2025-10-15
reflections on milkweed
Snowden Todd on how Chuseok is celebrated in South Korea depending on religious and gender politics. While on the topic of gender politics, Aella posts her reflections on Slutcon, as does attendee Nintil, and maybe inspired by that, Magdalene Taylor Joy on how men and women should like and be nice to each other1.
Daniel Frank writes his opinions on living in New York City after moving there for a year. It’s interesting that he says the food is not that good and expensive, when the consensus opinion is that the food scene there is the best in the world. I think the problem is that ethnic food in Toronto (and maybe Vancouver) is actually just too good, that it ruins your expectations for everywhere else. It really does seem like it’s a city better for visiting than living in (unless you are playing the game where your wife is stuck in NYC, and your goal is to find her and get her out), so it’s both understandable (given the Piltover and Zaun dynamics mentioned) and a terrible shame, that short-term rentals were banned.
Alex Tabarrok on the strong correlation between economic freedom and democracy. Somewhat related, Martin Susrik on what the Peace of Westphalia tells us about living with your enemies, but about how narratives usually aren’t as neat and tidy as they are most commonly described.
Greg Burnham at Epoch AI on OpenAI’s projected revenue growth. Related tweets: Gabriel on how AI is entering an inference-dominated era, and clem on custom fine-tuning and specialization.
Consumer Reports states that Huel Black has excessive concentrations of lead, but most sources I can find, seem to indicate that these levels are more or less fine, actually: an interpretation of FDA guidelines; interpretation of a 2021 paper in Scientific Reports; Huel’s response. (Edit: Cremieux writeup, Ben Shindel).
Etirabys on babies and pooping. Reminds me of how, for some reason, Hacker News was re-discussing the death of Daniel Kahneman a couple of days ago.
The intersection of these two topics has me in the mood to elaborate again on my unfounded gender war theories. If we consider that different cultures have very different gender politics, then what people from different societies are looking for and therefore the most effective means to perform courtship will also be culture dependant. To women, the most desirable men should be those who can perform well according to societal expectations of masculinity, while also shielding them from the most disagreeable societal expectations of womanhood, and carrying the burden of the resulting cognitive dissonance2. For Confucian societies, where male dominance is maintained while running female strategies through the oppression of women, this would entail doing well professionally and attaining high prestige, but not participating in societally expected female oppression3. For Hispanics, where adherence to public gender performance is enforced, one should be publically strong and macho but secretly vulnerable, while being fully accepting of their partner’s family, full personality, and private insecurities. For Anglo societies, where the gender wars are about women attaining male privileges and status, I expect this involves treating them as an equal, but also as a princess, choosing correctly depending on the situation. Others I’m less clear on, but I guess in India, you would want someone with proven martial valor but who nevertheless lets you take the public stage.

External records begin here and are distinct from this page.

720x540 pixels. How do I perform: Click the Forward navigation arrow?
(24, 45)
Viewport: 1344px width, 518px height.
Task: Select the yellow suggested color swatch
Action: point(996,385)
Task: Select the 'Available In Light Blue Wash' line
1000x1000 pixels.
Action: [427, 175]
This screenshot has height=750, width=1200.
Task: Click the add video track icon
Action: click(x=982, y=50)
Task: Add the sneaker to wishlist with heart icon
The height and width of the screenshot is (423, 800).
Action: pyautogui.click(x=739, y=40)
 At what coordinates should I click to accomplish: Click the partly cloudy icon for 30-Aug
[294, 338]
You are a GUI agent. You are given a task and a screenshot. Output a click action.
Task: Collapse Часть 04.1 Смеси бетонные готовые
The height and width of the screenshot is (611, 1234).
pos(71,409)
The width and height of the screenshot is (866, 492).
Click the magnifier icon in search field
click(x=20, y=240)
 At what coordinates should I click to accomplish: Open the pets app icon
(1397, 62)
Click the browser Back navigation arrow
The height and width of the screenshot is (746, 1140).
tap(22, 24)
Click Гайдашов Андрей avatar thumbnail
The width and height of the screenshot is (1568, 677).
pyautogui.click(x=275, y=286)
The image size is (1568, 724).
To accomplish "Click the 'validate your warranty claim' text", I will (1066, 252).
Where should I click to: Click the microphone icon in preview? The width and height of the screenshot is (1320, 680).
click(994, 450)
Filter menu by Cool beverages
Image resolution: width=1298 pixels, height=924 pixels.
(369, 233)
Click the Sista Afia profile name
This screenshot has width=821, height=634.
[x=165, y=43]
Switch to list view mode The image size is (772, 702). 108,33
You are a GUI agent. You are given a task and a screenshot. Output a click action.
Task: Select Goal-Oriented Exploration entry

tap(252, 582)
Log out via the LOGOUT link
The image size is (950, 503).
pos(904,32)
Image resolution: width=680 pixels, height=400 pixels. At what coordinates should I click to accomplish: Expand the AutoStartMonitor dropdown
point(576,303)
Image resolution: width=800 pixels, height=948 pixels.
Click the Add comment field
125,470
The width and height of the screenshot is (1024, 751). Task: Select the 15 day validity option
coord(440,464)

Presumably, for women trying to attract men, the reverse applies. Anglo men would like women who are capable of pulling their own weight, but who also need them. Confucian men would want women capable of fulfilling all the societal expectations placed on them, while boosting their own ego in the process4; this is dissonant because these expectations are so high that fulfilling them means being extremely competent, such that you would overshadow most men.
I suspect the fact that White male Asian female pairings are so common is because this is actually not that hard for people from WEIRD societies to do, in that it does not produce any cognitive dissonance at all: within the WEIRD framing, this is something one would want to do anyways. Whereas this produces dissonance in Confucian cultures because protecting your wife from societal oppression includes favoring them over their in-laws, which violates filial piety.
Possibly a stretch, but I’m reminded of Aella’s interpretation of status games as “playing low” and “playing high”. I suspect one reason for the bamboo ceiling is that the emphasis on modesty means everyone plays low by default. In WEIRD societies, of course one plays high in response to someone else playing low, but how women flirt in Confucian cultures is to respond by playing just slightly lower. Anyway, somewhat related, more on the Polar Asian theory by David Sun and how well Confucian cultures might be adapted to space travel; the Koreans better hope this is true.